どこに行きたいか? 
      どうやってそこに行くか? 
      と自分を追い詰めるより、 
         自分はどこに立っているか? 
         を確認してみてはどうだろう。 
      すでに自分が立っているところだから、 
      この問いには必ず答えがある。 
         どこへ行きたいか、は、 
      どこに立っているかで変わってくる。 
         自分はいま、どこに立って、 
      どこからものを言っているのだろうか? 
         (山田ズーニー「おとなの小論文教室。 Lesson 299 立脚点」 
      http://www.1101.com/essay/2006-05-10.html) 

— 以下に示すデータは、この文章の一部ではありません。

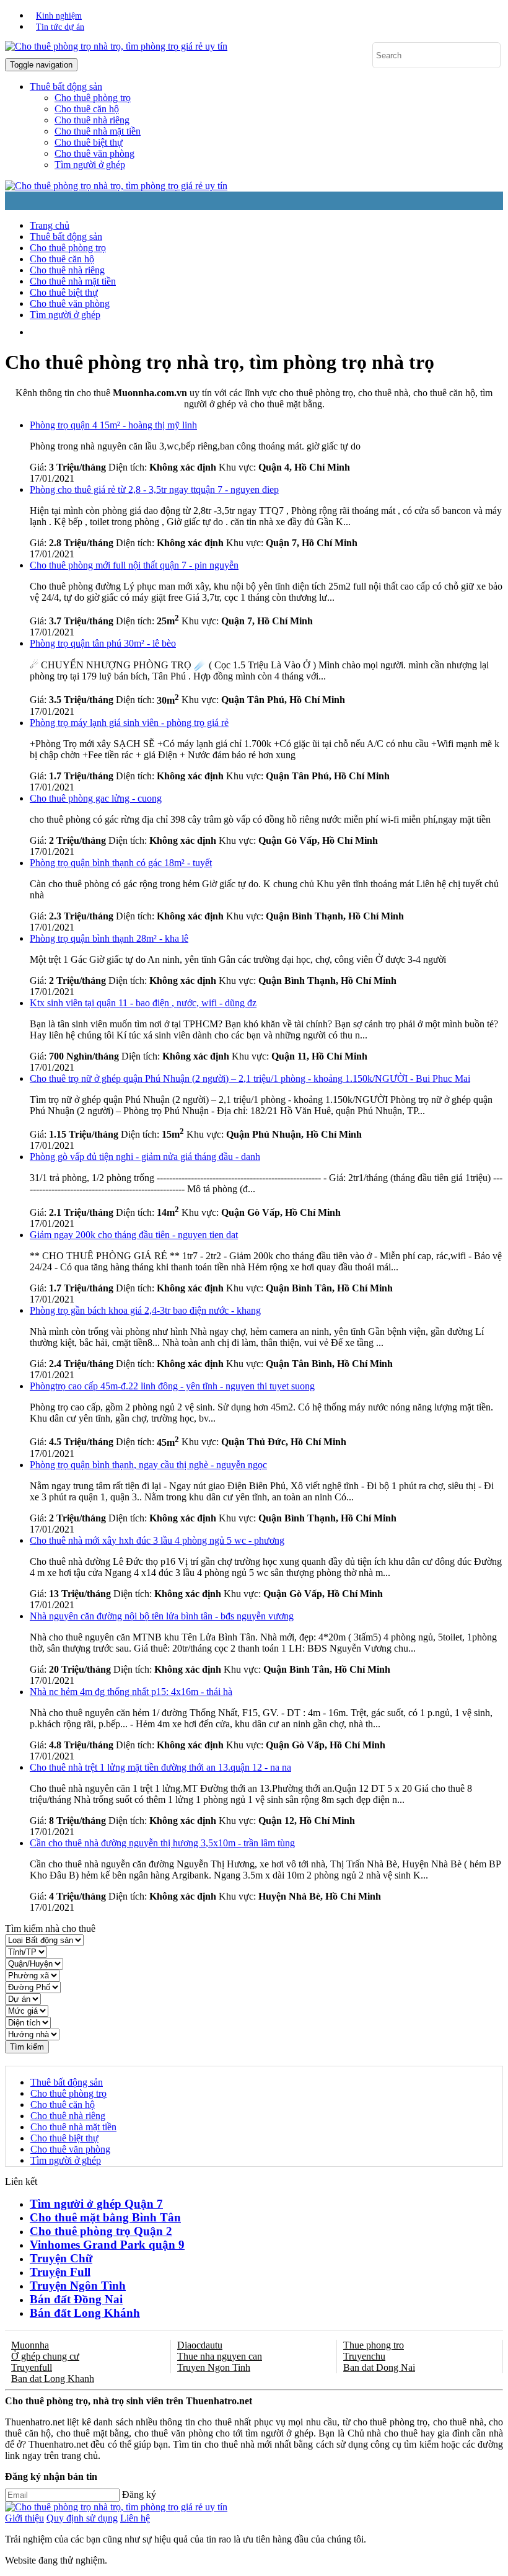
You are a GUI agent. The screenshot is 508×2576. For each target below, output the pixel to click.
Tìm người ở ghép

               自分はいまどこに立っているか? 
          その問いを発するということは、 
          意識を自分にむけるということでもある。 
          そして、答えや目的が先にあるのではなく、 
          自分を問うことがまずそこにあるということ。 
        山田ズーニーは、「どこに行きたいか?」 
          「どうやってそこに行くか?」を問うよりも、 
          「自分はどこに立っているか?」を問うほうが 
          やさしいような言い方をしているが、 
          おそらくそうではないだろう。 
          多くの人は、自分が今立っているところを知らない。 
        自分の立っているところというのを 
          ごくごく単純に役割や境遇のようなところとして考えるとすれば 
          比較的簡単なことかもしれないが、 
          それを自分の依って立つ認識の枠組みとしてとらえるならば話は違ってくるだろう。 
          たとえば多くの人がそれと知らずに陥っている二項対立的な認識図式にしても、 
          そのことそのものをちゃんと見据えることはむずかしいはずだ。 
        そのむずかしさを避けようとして、紋切り型に近い形で 
          自分の依って立つところを見定めようとするならば、 
          その紋切り型が必然的に連れて行く場所はおのずと決まってくるだろうし、 
          多くの人は、宗教や自分の所属する組織や血縁や民族や 
          そうしたもので自分をその枠にはめて安心立命しようとするのだが、 
          それは結局のところ、「自分はどこに立っているか?」という問いを 
          巧妙に避けることで成立するものだということを知っておく必要がある。